Coeur’s B2 CFR is supported by a favorable geographical footprint, with over 55% of its revenues originating from the U.S. The company’s potential for significant organic growth from its geologically promising asset in Nevada and Silvertip mine in Canada, and the low-cost position of its recently acquired Las Chispas mine also back the rating. However, the rating is limited by the company’s modest scale, exposure to fluctuating gold and silver prices, high cost position of its other mines, and a relatively shorter mine life.
The acquisition of SilverCrest, which added the low-cost Las Chispas gold and silver mine in Mexico to Coeur’s portfolio, improved the company’s blended cost profile. This, coupled with the all-equity nature of the transaction, was a credit positive. Coeur’s recent completion of the production ramp up at its Rochester mine in Nevada, which required significant capital investment in recent years, along with the current strong price environment for both gold and silver, have allowed Coeur to return to positive free cash flow generation.

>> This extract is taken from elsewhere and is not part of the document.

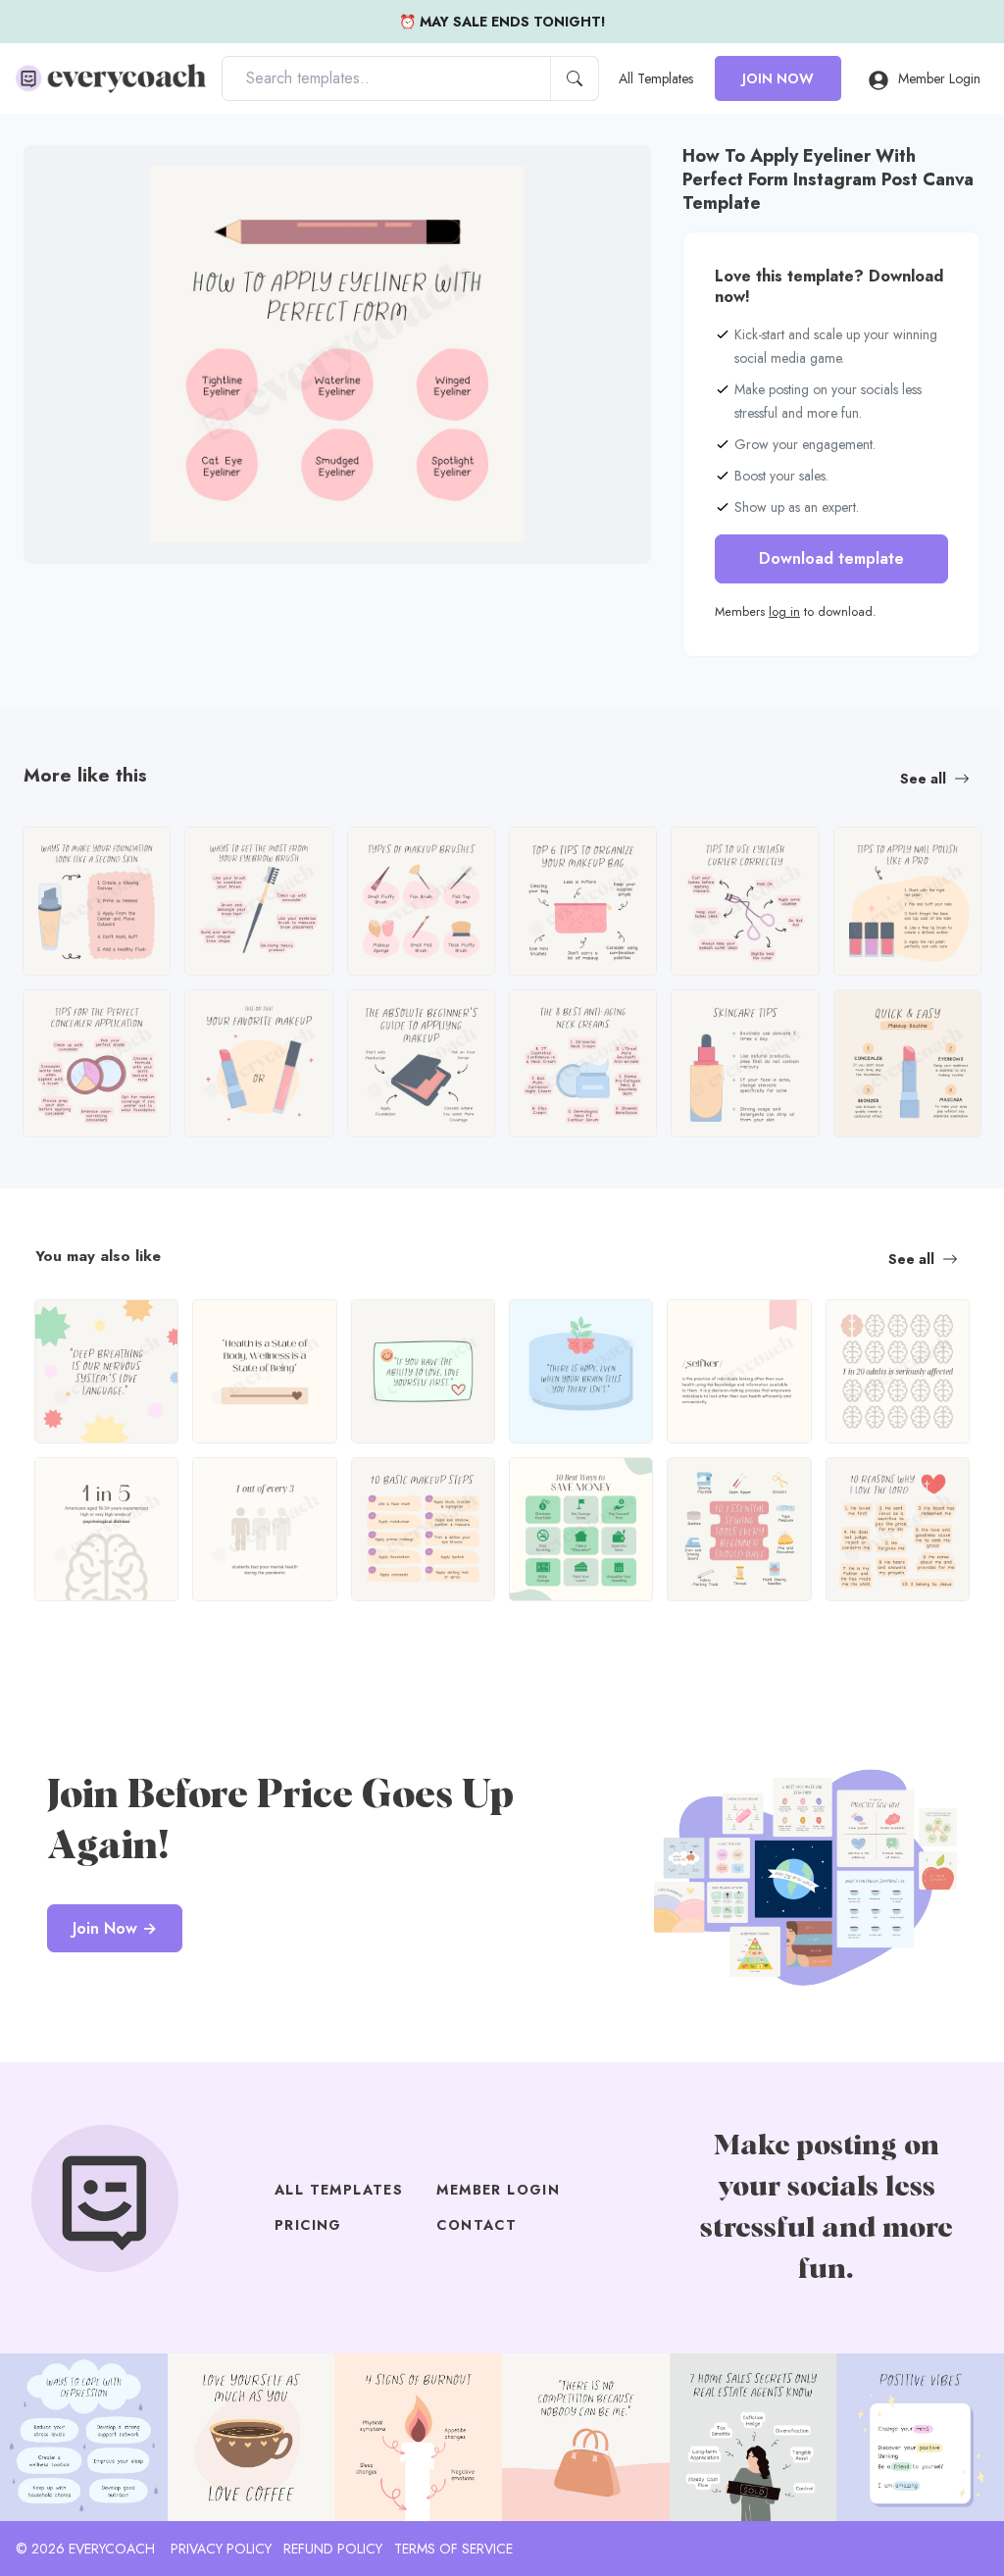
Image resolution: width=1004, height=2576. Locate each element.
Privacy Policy (221, 2548)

Based on gold and silver price assumptions of $2,400/oz and $25/oz respectively, Moody’s expects Coeur to generate adjusted EBITDA of around $485 million in 2025, and adjusted free cash flow of around $70 million. The majority of this free cash flow is expected to be used to reduce outstanding amounts on the revolver. Moody’s expects Coeur’s adjusted Debt/EBITDA to improve to 1.0x by the end of 2025 from 1.9x at the end of 2024.

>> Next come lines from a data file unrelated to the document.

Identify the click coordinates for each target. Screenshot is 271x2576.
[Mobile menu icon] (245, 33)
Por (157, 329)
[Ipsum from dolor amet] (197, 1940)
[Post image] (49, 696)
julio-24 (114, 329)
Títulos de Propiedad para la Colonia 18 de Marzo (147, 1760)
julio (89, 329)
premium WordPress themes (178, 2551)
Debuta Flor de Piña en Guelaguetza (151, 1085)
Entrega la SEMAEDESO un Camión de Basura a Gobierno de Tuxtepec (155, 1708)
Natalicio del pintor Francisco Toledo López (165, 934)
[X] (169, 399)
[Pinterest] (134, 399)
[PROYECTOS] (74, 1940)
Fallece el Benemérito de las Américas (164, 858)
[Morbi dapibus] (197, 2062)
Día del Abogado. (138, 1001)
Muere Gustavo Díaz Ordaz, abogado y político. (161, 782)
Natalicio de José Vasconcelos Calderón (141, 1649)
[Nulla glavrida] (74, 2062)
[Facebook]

Coeur’s SGL-2 reflects good liquidity to support operations over the next 12-18 months. As of December 31, 2024, Coeur had $55 million of cash, and $175 million of availability under its $400 million revolving credit facility, net of $29.3 million of LCs outstanding. Moody’s expects Coeur to generate positive free cash flow in 2025, which is expected to be used to further reduce revolver borrowings.
The stable outlook reflects Moody’s expectation for stable operating performance at its mines, successful integration of Las Chispas, a successful extension of the mining permit at Palmarejo which currently expires in October 2025, and continued de-leveraging through the prioritization of free cash flow for debt reduction.